Rincian Soal >>
Tolong tentukan apakah setiap pernyataan di bawah sesuai dengan kutipan halaman tentang pengolahan lumpur kertas, lalu jawab ya atau tidak disertai kata-kata penentu dari kutipan itu yang dikutip persis. 1. Lumpur kertas yang dicacah dapat dijadikan pelet atau briket bahan bakar. 2. Pencernaan anaerobik sering dipakai untuk sludge berserat. 3. Di Indonesia, penerapan RDF dan co-processing sudah berjalan luas.
═════ Kutipan Halaman
Opsi lain (valorisasi)—Komposting bersama limbah hijau; pelletizing menjadi RDF (refuse‑derived fuel); dan pyrolysis/torrefaction. Lumpur kertas yang dicacah dapat dibentuk menjadi pelet/briket bahan bakar (id.aishred.com) (www.researchgate.net). Kiln semen dapat melakukan co‑processing sebagai bahan bakar sekaligus bahan baku mineral. Biokonversi (mis. pencernaan anaerobik) menghasilkan biogas namun lebih jarang untuk sludge berserat (biodegradabilitas rendah kecuali dipretreatment) (www.researchgate.net) (www.mdpi.com). Solusi pencernaan dapat dirujuk pada sistem anaerobik/aerobik. Di Indonesia, opsi seperti RDF atau co‑processing berpotensi berkembang sejalan kebijakan minimisasi limbah, namun implementasi praktisnya masih awal. Prinsipnya jelas: rute yang memulihkan energi/pupuk—sesuai hierarki Reduce–Reuse–Recycle—lebih baik daripada landfill. Landfilling tetap jalan terakhir dalam panduan EU/EPA dan hukum Indonesia.
══════════
═════ Data Tersedia
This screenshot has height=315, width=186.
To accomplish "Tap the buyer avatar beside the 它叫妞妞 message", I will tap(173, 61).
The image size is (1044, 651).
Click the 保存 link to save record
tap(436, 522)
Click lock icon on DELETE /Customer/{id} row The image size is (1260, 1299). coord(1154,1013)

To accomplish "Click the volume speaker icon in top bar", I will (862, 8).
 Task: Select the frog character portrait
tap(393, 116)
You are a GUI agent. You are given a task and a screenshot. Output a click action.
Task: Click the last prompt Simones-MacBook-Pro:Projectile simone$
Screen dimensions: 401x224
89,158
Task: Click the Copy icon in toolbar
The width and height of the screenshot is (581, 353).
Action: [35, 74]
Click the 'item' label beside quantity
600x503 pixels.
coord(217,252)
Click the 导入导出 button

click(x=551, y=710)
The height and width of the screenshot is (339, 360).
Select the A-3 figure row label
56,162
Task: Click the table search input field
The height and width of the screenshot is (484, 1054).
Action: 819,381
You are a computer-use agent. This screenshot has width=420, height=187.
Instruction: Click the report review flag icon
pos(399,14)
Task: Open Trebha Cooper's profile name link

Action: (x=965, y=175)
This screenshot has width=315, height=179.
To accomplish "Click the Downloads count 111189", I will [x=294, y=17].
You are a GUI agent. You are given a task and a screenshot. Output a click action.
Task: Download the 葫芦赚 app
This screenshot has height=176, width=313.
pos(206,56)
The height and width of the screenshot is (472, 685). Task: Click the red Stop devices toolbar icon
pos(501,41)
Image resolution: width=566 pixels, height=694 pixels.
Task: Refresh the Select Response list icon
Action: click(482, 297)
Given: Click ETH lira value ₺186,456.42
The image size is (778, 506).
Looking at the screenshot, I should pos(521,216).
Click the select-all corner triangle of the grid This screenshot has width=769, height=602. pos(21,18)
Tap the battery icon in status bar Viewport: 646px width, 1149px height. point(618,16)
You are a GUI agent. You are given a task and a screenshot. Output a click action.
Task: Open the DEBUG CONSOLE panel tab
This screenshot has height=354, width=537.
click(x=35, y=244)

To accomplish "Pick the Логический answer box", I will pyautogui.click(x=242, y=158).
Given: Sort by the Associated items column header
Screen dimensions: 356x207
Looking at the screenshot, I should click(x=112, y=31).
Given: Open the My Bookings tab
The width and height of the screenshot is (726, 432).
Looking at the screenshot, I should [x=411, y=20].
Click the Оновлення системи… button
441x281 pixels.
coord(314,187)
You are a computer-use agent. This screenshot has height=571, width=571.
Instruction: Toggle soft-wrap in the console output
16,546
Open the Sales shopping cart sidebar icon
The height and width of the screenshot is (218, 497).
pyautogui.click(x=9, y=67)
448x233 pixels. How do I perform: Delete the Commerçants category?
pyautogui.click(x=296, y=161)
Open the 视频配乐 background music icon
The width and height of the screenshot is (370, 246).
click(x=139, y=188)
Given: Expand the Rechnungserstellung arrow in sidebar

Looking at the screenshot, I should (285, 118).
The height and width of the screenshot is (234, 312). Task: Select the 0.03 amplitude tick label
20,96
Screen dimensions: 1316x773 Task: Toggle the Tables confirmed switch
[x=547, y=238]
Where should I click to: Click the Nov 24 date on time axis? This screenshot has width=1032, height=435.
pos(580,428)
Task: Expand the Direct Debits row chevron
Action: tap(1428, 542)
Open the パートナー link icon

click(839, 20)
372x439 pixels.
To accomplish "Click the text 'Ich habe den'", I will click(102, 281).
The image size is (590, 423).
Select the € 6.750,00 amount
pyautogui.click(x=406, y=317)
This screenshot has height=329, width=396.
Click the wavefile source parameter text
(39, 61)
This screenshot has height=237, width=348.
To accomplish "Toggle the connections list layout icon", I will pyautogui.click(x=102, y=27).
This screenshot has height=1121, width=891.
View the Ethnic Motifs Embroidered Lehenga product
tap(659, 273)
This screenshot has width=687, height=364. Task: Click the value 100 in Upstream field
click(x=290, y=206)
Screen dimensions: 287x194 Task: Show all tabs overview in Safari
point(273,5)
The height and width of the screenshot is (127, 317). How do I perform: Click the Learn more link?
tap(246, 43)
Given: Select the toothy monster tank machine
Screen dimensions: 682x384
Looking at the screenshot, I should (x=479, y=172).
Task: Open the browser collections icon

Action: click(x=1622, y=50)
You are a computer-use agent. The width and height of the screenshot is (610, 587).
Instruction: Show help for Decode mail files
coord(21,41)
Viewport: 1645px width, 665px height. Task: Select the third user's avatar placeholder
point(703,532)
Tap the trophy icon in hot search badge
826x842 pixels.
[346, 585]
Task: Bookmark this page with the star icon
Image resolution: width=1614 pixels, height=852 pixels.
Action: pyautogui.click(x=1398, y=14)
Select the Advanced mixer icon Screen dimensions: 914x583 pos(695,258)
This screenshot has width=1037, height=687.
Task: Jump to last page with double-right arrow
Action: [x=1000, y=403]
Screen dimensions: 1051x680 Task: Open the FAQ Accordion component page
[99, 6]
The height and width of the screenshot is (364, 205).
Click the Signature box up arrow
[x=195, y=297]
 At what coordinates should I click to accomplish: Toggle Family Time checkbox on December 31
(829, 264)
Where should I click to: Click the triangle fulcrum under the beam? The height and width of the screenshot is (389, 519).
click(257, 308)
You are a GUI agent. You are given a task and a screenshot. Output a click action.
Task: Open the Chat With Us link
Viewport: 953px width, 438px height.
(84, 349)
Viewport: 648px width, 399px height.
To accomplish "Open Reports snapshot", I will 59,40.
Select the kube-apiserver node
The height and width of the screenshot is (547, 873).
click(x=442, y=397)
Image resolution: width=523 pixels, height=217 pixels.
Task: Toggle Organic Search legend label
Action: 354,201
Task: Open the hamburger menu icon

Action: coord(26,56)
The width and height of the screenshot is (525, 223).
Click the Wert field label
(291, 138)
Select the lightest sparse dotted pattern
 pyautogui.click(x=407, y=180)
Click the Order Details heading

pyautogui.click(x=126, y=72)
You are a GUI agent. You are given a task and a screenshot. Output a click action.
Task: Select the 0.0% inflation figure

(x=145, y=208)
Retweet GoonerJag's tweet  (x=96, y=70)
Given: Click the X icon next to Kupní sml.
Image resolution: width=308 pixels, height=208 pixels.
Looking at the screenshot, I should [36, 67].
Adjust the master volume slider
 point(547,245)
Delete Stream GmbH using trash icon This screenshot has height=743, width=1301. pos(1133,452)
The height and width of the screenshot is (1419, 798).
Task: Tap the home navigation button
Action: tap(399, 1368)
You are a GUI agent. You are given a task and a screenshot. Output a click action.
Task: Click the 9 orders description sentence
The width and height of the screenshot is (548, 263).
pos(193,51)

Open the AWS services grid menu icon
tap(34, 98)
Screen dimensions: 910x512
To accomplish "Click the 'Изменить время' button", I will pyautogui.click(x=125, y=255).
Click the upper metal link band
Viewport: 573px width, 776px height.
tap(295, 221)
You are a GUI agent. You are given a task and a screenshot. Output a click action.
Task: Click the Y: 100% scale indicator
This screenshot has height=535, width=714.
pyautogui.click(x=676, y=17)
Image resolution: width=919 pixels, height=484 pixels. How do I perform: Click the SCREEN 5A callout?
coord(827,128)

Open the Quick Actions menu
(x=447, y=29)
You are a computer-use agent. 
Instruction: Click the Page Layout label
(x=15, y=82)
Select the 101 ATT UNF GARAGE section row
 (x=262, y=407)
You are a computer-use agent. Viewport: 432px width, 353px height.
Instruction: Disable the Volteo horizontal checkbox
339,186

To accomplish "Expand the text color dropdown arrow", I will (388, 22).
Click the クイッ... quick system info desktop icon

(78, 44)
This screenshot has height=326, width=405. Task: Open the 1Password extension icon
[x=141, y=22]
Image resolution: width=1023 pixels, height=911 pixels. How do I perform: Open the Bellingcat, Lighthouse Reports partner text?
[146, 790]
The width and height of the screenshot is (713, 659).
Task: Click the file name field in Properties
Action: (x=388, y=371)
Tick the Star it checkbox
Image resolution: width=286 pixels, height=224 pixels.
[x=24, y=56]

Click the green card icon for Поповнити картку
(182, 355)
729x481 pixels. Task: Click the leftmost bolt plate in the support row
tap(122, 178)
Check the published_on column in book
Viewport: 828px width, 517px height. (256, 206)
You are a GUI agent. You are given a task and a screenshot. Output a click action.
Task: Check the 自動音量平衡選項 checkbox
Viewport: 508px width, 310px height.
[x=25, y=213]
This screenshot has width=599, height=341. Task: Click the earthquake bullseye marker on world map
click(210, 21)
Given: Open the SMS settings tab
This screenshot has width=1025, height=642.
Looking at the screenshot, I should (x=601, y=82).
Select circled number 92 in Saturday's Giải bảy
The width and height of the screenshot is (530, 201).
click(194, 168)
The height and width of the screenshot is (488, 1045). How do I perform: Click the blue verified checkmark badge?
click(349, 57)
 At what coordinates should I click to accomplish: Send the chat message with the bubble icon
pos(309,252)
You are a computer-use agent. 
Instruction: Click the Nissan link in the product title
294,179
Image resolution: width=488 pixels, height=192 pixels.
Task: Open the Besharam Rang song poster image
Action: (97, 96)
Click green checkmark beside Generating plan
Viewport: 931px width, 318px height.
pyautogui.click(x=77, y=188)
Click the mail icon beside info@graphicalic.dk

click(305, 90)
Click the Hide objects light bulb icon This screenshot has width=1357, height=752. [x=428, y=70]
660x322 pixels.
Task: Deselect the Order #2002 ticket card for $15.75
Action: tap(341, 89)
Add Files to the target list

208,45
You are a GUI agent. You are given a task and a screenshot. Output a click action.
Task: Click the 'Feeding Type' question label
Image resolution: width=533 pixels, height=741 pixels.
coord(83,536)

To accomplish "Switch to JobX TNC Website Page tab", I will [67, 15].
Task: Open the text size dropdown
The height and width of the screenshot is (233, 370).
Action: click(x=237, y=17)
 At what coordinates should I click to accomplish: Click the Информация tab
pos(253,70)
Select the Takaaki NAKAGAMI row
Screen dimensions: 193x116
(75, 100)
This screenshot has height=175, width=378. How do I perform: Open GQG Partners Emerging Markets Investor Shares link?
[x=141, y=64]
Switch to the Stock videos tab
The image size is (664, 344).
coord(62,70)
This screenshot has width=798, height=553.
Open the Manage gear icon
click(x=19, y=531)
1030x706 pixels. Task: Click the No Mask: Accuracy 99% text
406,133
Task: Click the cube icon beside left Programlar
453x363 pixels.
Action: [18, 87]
══════════
Jawaban Soal >>
1. Ya: "Lumpur kertas yang dicacah dapat dibentuk menjadi pelet/briket bahan bakar"
2. Tidak: "lebih jarang untuk sludge berserat"
3. Tidak: "namun implementasi praktisnya masih awal"